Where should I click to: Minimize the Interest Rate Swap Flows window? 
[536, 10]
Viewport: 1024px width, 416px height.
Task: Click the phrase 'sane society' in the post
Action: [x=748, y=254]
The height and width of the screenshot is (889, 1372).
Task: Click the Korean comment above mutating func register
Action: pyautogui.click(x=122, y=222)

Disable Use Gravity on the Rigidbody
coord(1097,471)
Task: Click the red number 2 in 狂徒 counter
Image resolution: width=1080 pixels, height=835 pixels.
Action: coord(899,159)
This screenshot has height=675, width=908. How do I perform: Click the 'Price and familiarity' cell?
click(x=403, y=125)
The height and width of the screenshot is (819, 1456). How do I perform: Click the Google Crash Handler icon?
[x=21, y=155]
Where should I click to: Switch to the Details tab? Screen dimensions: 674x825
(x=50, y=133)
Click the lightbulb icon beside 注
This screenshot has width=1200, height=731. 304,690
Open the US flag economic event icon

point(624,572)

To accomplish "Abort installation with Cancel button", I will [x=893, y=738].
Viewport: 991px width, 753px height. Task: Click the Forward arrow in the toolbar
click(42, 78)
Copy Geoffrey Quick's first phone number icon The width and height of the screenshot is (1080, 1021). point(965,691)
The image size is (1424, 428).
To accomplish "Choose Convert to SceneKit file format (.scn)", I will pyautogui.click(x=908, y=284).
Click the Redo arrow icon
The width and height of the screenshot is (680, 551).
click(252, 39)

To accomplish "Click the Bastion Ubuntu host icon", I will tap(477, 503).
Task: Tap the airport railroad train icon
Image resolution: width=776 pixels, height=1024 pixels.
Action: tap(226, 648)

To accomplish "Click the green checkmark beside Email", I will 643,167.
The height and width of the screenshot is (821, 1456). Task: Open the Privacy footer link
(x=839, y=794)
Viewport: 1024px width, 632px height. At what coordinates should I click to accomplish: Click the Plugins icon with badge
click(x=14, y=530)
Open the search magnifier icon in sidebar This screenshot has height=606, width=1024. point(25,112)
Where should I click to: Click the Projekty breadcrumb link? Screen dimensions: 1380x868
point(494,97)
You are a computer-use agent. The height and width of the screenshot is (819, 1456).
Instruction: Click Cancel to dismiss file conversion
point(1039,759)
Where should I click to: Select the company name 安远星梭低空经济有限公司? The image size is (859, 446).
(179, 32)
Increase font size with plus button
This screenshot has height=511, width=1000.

........

▸ **Problem description**: Copy out all the items above, changing every "Where should I click to" to "Where do I click to" and leaving everything else untouched.

▸ **Response to this exercise**:
Where do I click to: Minimize the Interest Rate Swap Flows window? 
[536, 10]
Viewport: 1024px width, 416px height.
Task: Click the phrase 'sane society' in the post
Action: [x=748, y=254]
The height and width of the screenshot is (889, 1372).
Task: Click the Korean comment above mutating func register
Action: pyautogui.click(x=122, y=222)

Disable Use Gravity on the Rigidbody
coord(1097,471)
Task: Click the red number 2 in 狂徒 counter
Image resolution: width=1080 pixels, height=835 pixels.
Action: coord(899,159)
This screenshot has height=675, width=908. How do I perform: Click the 'Price and familiarity' cell?
click(x=403, y=125)
The height and width of the screenshot is (819, 1456). How do I perform: Click the Google Crash Handler icon?
[x=21, y=155]
Where do I click to: Switch to the Details tab? Screen dimensions: 674x825
(x=50, y=133)
Click the lightbulb icon beside 注
This screenshot has width=1200, height=731. 304,690
Open the US flag economic event icon

point(624,572)

To accomplish "Abort installation with Cancel button", I will [x=893, y=738].
Viewport: 991px width, 753px height. Task: Click the Forward arrow in the toolbar
click(42, 78)
Copy Geoffrey Quick's first phone number icon The width and height of the screenshot is (1080, 1021). point(965,691)
The image size is (1424, 428).
To accomplish "Choose Convert to SceneKit file format (.scn)", I will pyautogui.click(x=908, y=284).
Click the Redo arrow icon
The width and height of the screenshot is (680, 551).
click(252, 39)

To accomplish "Click the Bastion Ubuntu host icon", I will tap(477, 503).
Task: Tap the airport railroad train icon
Image resolution: width=776 pixels, height=1024 pixels.
Action: tap(226, 648)

To accomplish "Click the green checkmark beside Email", I will 643,167.
The height and width of the screenshot is (821, 1456). Task: Open the Privacy footer link
(x=839, y=794)
Viewport: 1024px width, 632px height. At what coordinates should I click to accomplish: Click the Plugins icon with badge
click(x=14, y=530)
Open the search magnifier icon in sidebar This screenshot has height=606, width=1024. point(25,112)
Where do I click to: Click the Projekty breadcrumb link? Screen dimensions: 1380x868
point(494,97)
You are a computer-use agent. The height and width of the screenshot is (819, 1456).
Instruction: Click Cancel to dismiss file conversion
point(1039,759)
Where do I click to: Select the company name 安远星梭低空经济有限公司? The image size is (859, 446).
(179, 32)
Increase font size with plus button
This screenshot has height=511, width=1000.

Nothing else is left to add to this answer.